The American Academy of Orthopedic Surgeons upgraded monitoring guidelines for patients with metal-on-metal hips in 2014.10 These recommendations focus primarily on local adverse reactions to metallic debris and advise B[Co] levels and cross-sectional hip imaging for patients presenting with pain, noise, or swelling at the hip. Going further is Britain's national Medicines and Healthcare Products Regulatory Agency, which in 2012 issued a medical device alert (MDA).20 This medical device alert recommends B[Co] determination for most patients implanted with metal-on-metal hips and notes that a rising level or abnormal hip imaging should prompt consideration for revision surgery even in asymptomatic patients. Perhaps most comprehensively, Australia's independent, not-for-profit group NPS MedicineWise recommends annual B[Co] determination for all patients implanted with metal-on-metal hips (increasing to every 3 months if levels rise), surveillance for periprosthetic complications by a surgeon, and evaluation for constitutional, psychological, neurologic, and cardiovascular manifestations of cobaltism by the patient's primary provider.42 This approach could potentially avert the substantial systemic morbidity documented in the case reports presented here as well as lead to earlier identification of the pseudotumors that can result in progressive periprosthetic tissue damage and complicate revision surgery.43,44 In this respect, it is worth noting that 4 of the 25 patients did not have hip symptoms; and thus, using this as a sole screening criterion for further evaluation may delay identification of systemic manifestations.

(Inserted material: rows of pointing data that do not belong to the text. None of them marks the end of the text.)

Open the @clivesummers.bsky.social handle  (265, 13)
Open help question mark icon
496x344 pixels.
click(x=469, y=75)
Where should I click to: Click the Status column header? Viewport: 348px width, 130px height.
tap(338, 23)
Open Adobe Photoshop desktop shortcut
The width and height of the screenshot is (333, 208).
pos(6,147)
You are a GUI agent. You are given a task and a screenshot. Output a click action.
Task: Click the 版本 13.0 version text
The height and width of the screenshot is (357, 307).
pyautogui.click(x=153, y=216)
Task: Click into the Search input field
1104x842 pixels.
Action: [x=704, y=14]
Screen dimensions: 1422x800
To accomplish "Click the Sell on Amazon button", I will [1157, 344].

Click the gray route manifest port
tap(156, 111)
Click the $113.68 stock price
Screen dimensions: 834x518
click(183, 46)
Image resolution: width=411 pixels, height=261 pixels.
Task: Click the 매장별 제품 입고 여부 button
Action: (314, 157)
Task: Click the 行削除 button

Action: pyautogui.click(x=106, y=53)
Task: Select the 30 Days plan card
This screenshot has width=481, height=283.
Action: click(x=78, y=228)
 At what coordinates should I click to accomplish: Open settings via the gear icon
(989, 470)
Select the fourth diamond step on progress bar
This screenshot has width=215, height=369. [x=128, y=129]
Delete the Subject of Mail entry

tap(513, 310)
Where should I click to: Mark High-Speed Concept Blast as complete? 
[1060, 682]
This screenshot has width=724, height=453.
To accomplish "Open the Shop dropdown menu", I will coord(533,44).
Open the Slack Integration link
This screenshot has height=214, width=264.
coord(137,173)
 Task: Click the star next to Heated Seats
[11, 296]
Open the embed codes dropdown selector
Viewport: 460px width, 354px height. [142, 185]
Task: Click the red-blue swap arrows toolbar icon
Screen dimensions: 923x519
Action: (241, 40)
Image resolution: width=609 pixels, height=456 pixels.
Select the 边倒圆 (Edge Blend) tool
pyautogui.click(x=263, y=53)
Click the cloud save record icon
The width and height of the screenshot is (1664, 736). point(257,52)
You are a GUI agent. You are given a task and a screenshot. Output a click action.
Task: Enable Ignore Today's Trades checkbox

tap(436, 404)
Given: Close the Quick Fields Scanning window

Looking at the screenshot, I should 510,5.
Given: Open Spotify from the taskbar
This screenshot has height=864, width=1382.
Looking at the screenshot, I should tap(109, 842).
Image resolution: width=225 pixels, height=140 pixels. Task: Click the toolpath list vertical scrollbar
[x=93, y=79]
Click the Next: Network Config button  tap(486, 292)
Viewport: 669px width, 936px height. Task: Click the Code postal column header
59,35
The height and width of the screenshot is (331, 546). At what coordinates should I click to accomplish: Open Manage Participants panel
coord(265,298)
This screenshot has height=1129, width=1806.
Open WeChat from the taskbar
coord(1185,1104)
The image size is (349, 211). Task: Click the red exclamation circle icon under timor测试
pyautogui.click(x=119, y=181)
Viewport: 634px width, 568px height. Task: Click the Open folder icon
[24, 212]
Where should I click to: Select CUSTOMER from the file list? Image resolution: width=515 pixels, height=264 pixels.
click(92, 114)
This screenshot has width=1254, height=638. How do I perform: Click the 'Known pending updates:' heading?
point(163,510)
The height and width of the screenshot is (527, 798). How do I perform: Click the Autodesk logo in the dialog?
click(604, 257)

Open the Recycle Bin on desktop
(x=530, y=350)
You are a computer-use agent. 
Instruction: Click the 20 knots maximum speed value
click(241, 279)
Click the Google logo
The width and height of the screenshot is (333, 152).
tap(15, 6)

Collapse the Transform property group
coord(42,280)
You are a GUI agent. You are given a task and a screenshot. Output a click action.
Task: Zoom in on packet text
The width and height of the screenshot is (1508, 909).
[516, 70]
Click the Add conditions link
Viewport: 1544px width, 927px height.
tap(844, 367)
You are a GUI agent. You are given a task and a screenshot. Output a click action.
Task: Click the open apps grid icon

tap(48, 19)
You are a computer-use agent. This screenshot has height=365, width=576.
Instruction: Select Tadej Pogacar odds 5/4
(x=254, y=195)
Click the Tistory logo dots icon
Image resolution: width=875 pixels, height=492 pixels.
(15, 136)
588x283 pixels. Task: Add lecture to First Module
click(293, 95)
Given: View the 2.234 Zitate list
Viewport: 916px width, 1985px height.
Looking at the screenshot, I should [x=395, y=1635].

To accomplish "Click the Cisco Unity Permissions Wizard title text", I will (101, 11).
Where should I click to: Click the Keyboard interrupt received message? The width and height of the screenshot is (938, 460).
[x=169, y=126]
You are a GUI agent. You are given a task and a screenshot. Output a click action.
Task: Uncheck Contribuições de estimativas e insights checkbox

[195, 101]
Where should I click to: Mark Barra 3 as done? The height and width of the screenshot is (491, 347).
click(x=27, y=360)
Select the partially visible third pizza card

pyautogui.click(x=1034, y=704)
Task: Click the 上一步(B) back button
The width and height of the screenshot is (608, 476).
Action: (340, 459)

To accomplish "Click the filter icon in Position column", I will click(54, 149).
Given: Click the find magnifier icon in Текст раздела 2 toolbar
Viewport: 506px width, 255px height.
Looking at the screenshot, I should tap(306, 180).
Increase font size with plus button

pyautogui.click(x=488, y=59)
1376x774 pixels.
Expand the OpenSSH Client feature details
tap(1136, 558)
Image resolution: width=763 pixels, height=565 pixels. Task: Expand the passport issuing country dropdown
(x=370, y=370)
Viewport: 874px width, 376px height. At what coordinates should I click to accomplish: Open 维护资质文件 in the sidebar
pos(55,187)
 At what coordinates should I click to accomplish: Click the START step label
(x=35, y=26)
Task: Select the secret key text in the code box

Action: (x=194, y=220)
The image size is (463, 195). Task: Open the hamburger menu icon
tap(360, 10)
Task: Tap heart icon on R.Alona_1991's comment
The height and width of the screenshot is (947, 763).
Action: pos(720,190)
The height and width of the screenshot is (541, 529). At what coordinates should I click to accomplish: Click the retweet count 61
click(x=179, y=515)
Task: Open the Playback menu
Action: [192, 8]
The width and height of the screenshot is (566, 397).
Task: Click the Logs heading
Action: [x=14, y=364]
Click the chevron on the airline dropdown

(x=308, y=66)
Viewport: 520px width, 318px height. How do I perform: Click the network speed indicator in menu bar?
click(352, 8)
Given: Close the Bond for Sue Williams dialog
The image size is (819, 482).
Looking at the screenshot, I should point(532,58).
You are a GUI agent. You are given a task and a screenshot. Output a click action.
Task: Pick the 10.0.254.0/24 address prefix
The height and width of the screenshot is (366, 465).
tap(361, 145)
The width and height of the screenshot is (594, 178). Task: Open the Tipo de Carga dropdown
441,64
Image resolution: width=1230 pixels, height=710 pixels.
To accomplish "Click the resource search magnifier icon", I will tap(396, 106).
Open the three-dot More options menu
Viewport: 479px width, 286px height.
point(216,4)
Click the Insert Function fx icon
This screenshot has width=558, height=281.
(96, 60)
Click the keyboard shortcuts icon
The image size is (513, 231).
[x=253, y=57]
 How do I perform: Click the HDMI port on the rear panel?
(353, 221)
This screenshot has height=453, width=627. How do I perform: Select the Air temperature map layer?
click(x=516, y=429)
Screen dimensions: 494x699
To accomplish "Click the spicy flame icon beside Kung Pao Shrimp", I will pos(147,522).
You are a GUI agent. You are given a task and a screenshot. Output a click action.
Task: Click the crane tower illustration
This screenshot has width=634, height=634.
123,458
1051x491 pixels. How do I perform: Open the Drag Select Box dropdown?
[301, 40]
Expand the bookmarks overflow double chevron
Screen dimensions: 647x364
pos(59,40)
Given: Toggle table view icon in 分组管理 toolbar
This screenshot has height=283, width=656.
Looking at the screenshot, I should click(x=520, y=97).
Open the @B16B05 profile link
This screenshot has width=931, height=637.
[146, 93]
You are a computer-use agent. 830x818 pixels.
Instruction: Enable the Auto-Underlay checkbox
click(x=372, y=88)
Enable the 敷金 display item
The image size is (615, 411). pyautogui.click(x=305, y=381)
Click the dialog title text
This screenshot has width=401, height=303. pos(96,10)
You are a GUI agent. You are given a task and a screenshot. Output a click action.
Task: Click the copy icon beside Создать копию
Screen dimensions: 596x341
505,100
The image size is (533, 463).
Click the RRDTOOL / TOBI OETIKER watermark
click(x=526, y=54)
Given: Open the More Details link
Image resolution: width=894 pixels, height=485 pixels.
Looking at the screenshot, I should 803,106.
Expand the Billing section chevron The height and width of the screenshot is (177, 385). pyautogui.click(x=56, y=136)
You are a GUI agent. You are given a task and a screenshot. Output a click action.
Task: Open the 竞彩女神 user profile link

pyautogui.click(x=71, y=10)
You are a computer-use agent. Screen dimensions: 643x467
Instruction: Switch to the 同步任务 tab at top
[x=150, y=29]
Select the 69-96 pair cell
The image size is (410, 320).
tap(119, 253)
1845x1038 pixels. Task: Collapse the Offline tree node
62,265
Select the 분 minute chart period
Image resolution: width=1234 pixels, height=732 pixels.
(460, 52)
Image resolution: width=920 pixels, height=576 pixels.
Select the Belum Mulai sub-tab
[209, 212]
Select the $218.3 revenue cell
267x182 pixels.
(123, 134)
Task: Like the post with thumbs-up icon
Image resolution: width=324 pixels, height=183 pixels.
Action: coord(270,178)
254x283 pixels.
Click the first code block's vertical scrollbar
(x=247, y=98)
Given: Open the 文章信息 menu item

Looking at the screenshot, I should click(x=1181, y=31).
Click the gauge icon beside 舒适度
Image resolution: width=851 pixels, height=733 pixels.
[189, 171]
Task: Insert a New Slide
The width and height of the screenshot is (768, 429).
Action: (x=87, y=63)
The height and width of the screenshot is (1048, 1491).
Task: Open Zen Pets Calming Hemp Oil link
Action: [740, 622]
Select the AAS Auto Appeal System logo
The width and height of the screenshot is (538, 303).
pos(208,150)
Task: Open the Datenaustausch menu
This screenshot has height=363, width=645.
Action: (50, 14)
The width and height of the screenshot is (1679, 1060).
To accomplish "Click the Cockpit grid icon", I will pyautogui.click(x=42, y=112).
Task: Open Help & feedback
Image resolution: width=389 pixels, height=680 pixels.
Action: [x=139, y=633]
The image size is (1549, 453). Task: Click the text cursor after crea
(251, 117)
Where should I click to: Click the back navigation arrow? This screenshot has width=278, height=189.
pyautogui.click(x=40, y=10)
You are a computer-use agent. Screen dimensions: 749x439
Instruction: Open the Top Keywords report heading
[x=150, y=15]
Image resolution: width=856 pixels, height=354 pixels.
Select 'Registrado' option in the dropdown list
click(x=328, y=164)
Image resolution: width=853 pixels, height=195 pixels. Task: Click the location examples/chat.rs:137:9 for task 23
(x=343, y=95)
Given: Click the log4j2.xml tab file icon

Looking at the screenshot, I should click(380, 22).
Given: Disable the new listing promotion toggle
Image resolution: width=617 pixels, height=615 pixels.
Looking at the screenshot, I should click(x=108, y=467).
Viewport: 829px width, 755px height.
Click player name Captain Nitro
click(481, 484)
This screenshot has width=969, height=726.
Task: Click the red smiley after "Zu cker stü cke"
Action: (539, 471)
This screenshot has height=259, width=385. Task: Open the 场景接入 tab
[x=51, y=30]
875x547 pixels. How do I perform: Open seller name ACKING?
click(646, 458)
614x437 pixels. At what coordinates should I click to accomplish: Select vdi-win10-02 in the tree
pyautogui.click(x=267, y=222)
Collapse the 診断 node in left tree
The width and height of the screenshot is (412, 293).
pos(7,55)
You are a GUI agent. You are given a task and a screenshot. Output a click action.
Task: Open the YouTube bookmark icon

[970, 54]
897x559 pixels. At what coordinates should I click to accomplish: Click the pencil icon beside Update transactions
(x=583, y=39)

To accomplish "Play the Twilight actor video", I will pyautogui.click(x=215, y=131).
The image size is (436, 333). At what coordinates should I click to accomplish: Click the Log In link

Complicating matters is that the B[Co] level at which risk for adverse outcomes increases is poorly defined. Whereas the mean B[Co] level among reported cases was relatively high (324 μg/L), 17% had a level of less than 20 μg/L and almost half had a level of less than 100 μg/L. These data suggest that at a minimum, B[Co] level greater than 10 μg/L should trigger additional evaluation, but the scope of this evaluation remains undefined. For example, evaluation could include hip radiographs to assess component fixation and position and to assess for bone loss; cross-sectional hip imaging to assess the condition of periprosthetic soft tissue45,46; and audiograms, echocardiograms, and thyroid function studies. Additionally, patients with metal-on-metal hips might benefit from baseline assessment of various organ systems. The use of these approaches will depend on the prevalence of cobaltism in the total population of persons with metal-on-metal hips, their average symptom severity and the proportion with severe symptoms, as well as the economic benefit of routine screening at varying levels of intensity versus waiting until patients become symptomatic. Unfortunately, none of this information is known.
Future work should be done to define the prevalence and burden of arthroprosthetic cobaltism and the cost-effectiveness of various screening and management strategies. In addition to targeted and systematic studies, another strategy to facilitate these goals is the establishment of joint registries in the United States and other countries similar to those used in many European countries. In the meantime, surgeons and general practitioners should receive training on the potential risk for cobaltism associated with wear or corrosion of chrome-cobalt hip implants. A validated symptom scoring tool would facilitate clinical screening. Finally, it seems prudent to assess B[Co] yearly in patients with chrome-cobalt–containing hip prostheses and to develop a management plan when levels greater than 10 μg/L are identified.